Due to the limitations of short read sequence alignment, the analysis between N2 and CB4858 is limited to sequential base substitutions, indels, and putative inversions with a length of 2 bp. In particular, inversions are a special subclass of sequential changes that occur through a single event. We identified all size classes of inversions in CB4856 and in CB4858 (Additional File 2). These account for only a small fraction [0.82% (110/13360) in CB4856 and 0.18% (76/42269) in CB4858] of all SNPs and do not affect the overall conclusions of our study. We note that in CB4858, the inversions may be downwardly biased due to the CB4858 sequencing method.
Shifting patterns of Base substitution
The base substitution pattern when comparing N2 against the CB4858 isolate reveals a C. elegans transition over transversion bias of 1.32:1 (21145/15993; Table 2). However, when comparing N2 against CB4856, there is no transition over transversion bias (1:1 ratio; Table 2). Furthermore, in CB4856, there is a significant bias in the direction of base substitution. When comparing N2 against CB4856, the frequency of A or T bases in N2 that are G or C bases in CB4856 greatly outnumber the opposite frequencies for transitions as well as transversions. At equilibrium, the numbers of G:C to A:T differences between two genomes should be equal to the number of A:T to G:C differences. The shift in base substitution results in a significant detectable shift in base composition between N2 (35.44%GC) and CB4856 (37.77%GC). In particular, there is a significant difference between the following rates in the N2/CB4856 comparison: G →A lower than A→G; C →T lower than T →C; C →A lower than A→C; G→T lower than T→G. None of these differences were observed in the N2/CB4858 comparison (see Table 3).
Table 2. Base substitutions (bs) in CB4856 and CB4858 relative to the N2 reference genome*.
Table 3. Bayesian Intervals for difference in rates between different types of transitions and transversions in CB4856 and CB4858.
The results shown here differ from the expectation of a significant mutation bias from G:C to A:T and G:C to T:A based on mutation accumulation lines . Because the base substitution pattern is consistent with the N2/CB4858 comparison, but different in CB4856, the change is likely either a change in the mutational mechanisms or shifting selective forces. CB4856 is a prime example of base compositional differences (percentage of the CB4856 genome that consists of the various nucleotides A, T, C, G) that can occur within a species.

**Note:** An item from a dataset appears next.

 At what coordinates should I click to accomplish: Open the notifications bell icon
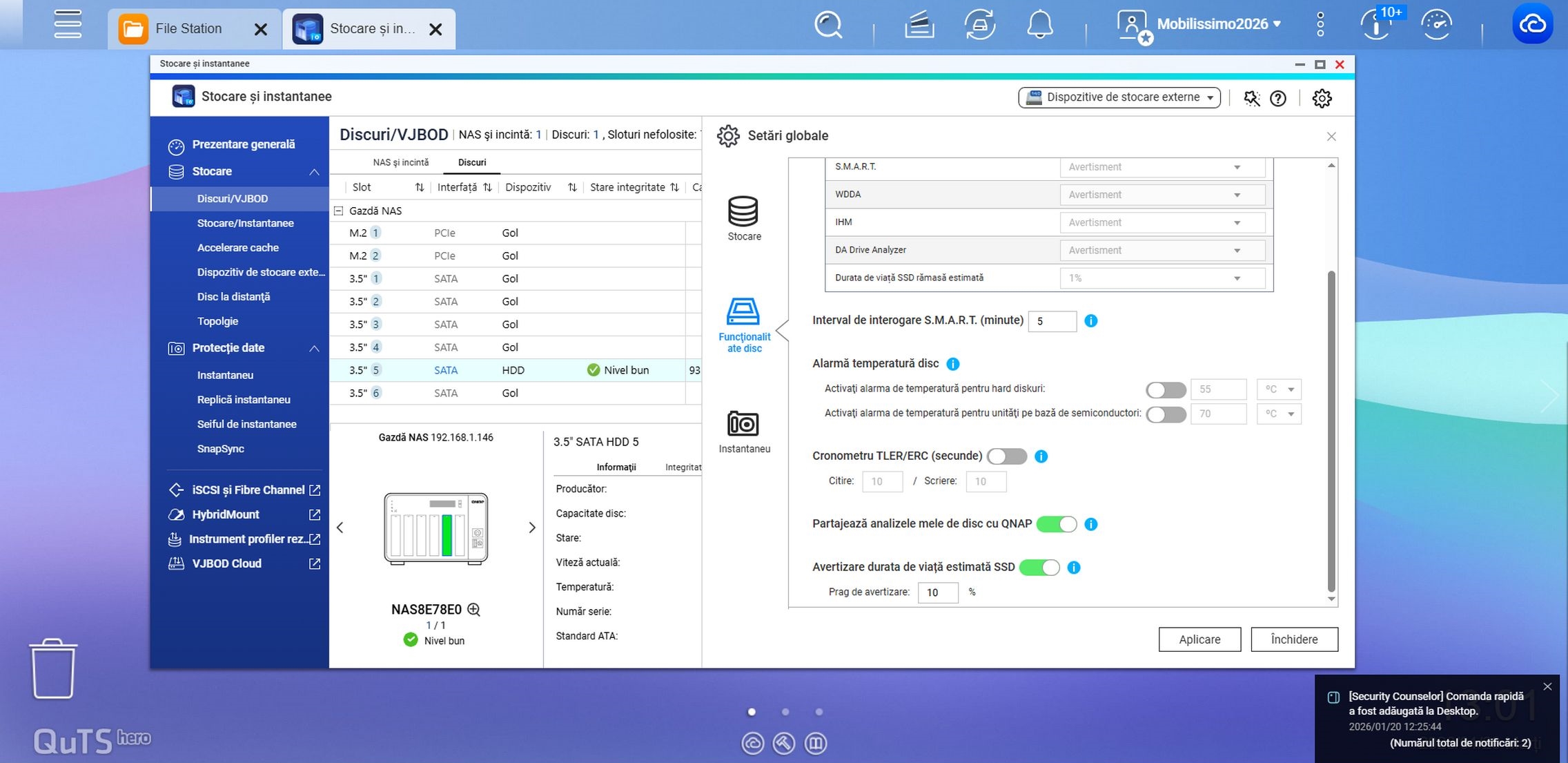tap(1039, 25)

CB4856/CB4858 SNP rate of chromosomes
Both CB4856 and CB4858 exhibit significant differences in SNP rates among the chromosomes (Table 4). In particular, chromosomes I to X do not have a uniform SNP rate in either CB4856 (p < 2.2e-16) or CB4858 (p < 2.2e-16). In addition, the SNP rate is higher in the autosomes than in chromosome X in CB4856 (p < 2.2e-16). In CB4856, chromosome III has the smallest SNP rate while chromosome V has the largest SNP rate. Although previous observations of this disparity have been attributed to the mutagenic effect of recombination , the random distribution of mutations across all chromosomes in mutation accumulation lines  makes it more likely that selective sweeps are purging polymorphisms from different regions of the genome. A comparison of SNP rates between chromosomes in CB4858 is not appropriate because of the stochastic nature of the SNPs found in the CB4858-N2 comparison. There are large stretches of DNA that are shared by N2 and CB4858.

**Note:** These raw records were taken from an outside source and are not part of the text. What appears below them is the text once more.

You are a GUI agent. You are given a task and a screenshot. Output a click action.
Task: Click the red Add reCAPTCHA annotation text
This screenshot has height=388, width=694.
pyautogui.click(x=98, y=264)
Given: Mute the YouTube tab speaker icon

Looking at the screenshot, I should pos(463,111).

Table 4. SNP rate by chromosome in CB4856 and CB4858
CB4856/CB4858 arms versus core SNP rate
We compared the SNP rate in the arms vs the cores in different chromosomes in CB4856 and CB4858 using chi-squared tests. In both strains, 1) the SNP rate in the arms is significantly higher than in the core in all of the chromosomes; 2) the rates of SNPs in the arms are different across the chromosomes; 3) the rates of SNPs in the core are different across the chromosomes (Table 5).
Table 5. Comparison of arms vs core SNP rates in CB4856 and CB4858*
There are many possible reasons why the SNP rates differ between the arms and the core in both CB4856 and CB4858. The first possibility is that there are more genes in the core. Since purifying selection removes mutations from coding regions, if the gene density is higher in the core, fewer SNPs will occur there [9,20,22]. The second possibility is that there may be more recombination away from the core. If recombination is mutagenic , higher rates of recombination will increase SNP density. On the other hand, recombination interrupts linkage disequilibrium reducing the efficacy of selection. As stated in Cutter et al. , chromosome arms have moderate to high rates of crossover recombination and low gene density and cores have strikingly little recombination despite comprising nearly half of each autosome. Rockman and Kruglyak  and Barnes et al.  provided evidence of these observations in their studies. Finally, there may be an inherent difference in mutation rates in the arms and the core.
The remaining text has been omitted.